[Supplied data — start]

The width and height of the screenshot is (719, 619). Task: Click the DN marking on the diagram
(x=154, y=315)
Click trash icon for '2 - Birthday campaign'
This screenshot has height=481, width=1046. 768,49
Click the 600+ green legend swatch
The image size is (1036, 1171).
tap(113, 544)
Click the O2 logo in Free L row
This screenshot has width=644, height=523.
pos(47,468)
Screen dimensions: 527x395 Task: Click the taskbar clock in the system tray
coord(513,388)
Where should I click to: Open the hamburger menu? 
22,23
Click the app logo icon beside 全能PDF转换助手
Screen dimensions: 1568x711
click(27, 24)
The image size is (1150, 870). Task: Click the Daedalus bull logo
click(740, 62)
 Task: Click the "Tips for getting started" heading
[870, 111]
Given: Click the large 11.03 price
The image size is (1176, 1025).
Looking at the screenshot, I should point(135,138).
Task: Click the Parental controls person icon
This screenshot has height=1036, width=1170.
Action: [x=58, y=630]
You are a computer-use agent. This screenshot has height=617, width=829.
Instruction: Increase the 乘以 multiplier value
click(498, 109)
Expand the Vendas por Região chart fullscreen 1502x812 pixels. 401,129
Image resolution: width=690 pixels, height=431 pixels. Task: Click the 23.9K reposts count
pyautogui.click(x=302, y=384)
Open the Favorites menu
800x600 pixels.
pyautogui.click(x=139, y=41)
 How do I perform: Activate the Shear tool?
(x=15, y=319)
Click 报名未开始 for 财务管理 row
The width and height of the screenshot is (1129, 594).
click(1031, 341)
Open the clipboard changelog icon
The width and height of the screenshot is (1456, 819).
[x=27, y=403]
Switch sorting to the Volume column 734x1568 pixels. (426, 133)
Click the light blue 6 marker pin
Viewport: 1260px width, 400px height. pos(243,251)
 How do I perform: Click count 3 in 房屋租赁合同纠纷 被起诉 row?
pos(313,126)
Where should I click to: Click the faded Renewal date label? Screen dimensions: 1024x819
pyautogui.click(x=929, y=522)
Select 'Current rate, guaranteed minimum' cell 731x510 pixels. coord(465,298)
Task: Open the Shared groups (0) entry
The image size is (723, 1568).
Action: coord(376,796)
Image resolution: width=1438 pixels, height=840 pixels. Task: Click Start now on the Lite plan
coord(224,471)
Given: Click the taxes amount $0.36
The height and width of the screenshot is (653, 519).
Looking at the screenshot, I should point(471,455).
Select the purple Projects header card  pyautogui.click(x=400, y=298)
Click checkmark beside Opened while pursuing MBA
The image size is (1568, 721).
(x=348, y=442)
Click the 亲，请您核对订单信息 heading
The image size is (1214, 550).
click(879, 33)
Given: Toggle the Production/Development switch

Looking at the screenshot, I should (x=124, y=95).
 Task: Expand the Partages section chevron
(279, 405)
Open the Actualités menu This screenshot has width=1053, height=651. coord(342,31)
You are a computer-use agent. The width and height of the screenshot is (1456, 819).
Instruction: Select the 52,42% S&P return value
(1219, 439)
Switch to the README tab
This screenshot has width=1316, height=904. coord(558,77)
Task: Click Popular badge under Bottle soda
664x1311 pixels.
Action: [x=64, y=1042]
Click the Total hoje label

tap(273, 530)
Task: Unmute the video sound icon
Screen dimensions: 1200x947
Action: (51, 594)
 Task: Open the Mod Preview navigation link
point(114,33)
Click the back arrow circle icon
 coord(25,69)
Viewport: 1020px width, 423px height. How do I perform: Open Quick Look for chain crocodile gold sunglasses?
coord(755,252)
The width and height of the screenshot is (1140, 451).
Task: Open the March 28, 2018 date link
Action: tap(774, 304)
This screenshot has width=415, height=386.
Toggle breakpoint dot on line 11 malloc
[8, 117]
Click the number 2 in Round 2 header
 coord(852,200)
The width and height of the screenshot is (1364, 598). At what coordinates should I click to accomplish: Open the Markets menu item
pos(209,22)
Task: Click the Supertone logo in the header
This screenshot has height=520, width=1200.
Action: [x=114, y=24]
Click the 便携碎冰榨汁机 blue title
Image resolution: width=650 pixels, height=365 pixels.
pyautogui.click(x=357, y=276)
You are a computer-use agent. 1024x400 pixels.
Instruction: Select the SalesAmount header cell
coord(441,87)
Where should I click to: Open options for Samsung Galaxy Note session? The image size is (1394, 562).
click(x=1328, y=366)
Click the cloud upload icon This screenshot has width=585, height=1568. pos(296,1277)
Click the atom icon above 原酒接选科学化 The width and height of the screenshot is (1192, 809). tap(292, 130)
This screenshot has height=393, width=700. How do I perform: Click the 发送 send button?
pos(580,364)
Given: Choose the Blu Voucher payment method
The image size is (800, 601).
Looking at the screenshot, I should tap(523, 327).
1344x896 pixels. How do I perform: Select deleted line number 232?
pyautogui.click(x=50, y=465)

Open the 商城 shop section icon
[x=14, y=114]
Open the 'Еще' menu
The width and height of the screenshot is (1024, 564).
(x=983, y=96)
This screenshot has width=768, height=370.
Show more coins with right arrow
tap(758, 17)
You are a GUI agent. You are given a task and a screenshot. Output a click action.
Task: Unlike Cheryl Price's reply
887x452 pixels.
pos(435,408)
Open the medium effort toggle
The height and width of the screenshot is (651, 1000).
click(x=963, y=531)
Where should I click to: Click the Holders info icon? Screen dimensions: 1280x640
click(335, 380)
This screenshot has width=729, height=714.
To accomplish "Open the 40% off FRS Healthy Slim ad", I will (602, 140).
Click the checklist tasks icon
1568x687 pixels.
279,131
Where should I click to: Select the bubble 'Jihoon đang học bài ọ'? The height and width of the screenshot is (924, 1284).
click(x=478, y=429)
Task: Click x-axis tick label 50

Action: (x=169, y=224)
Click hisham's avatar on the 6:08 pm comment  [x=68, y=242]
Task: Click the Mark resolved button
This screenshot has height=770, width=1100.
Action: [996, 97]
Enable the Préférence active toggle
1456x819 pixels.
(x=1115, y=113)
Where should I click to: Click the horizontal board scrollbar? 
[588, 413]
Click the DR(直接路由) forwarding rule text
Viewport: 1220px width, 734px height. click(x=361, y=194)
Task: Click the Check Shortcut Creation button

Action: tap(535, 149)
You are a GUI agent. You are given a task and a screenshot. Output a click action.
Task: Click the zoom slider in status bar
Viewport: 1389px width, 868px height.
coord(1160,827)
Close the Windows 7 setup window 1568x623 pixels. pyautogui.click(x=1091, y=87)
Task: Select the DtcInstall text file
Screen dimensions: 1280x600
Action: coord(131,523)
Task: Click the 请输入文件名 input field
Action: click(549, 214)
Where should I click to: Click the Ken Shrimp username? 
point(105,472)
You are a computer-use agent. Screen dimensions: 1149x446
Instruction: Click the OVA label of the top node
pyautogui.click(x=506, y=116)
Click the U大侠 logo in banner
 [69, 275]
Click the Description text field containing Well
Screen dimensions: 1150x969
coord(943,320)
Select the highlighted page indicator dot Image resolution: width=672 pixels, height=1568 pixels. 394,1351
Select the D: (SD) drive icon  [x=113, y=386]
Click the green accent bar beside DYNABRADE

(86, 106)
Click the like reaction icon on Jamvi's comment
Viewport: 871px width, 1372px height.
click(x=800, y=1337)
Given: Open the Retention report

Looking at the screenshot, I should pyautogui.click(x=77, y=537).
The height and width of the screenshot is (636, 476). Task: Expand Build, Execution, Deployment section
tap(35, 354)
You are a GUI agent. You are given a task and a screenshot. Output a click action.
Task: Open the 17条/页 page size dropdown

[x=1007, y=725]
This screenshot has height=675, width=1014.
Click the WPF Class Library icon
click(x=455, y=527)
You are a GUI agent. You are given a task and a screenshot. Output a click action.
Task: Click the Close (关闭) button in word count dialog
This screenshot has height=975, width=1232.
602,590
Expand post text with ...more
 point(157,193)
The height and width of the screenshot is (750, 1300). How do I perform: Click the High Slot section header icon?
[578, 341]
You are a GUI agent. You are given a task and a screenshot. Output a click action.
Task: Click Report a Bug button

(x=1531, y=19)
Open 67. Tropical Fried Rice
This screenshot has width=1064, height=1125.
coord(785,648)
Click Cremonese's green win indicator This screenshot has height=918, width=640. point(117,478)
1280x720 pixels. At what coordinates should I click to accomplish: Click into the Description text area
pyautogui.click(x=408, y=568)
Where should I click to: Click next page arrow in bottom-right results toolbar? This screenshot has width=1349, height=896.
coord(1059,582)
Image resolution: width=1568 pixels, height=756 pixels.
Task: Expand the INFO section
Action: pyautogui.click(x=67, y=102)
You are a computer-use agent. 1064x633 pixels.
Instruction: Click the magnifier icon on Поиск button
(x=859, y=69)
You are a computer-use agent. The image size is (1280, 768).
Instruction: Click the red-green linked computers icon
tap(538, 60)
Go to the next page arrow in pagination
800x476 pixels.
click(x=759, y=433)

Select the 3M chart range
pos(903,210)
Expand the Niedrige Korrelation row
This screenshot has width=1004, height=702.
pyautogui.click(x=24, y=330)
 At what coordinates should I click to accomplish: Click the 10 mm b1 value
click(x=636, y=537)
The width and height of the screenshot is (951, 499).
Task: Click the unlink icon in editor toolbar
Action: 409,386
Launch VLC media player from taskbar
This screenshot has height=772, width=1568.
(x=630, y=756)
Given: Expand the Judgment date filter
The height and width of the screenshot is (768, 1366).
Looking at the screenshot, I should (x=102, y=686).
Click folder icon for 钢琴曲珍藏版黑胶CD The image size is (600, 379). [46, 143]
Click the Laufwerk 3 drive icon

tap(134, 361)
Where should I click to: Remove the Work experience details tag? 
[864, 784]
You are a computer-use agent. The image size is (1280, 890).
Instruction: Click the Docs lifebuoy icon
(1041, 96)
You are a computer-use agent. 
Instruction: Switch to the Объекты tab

[Supplied data — finish]

[What you will do] In the answer, the lines from the first line of the data above through the line containing "Click the O2 logo in Free L row" must appear exactly as written, with nothing else.

[Task output]
The width and height of the screenshot is (719, 619). Task: Click the DN marking on the diagram
(x=154, y=315)
Click trash icon for '2 - Birthday campaign'
This screenshot has height=481, width=1046. 768,49
Click the 600+ green legend swatch
The image size is (1036, 1171).
tap(113, 544)
Click the O2 logo in Free L row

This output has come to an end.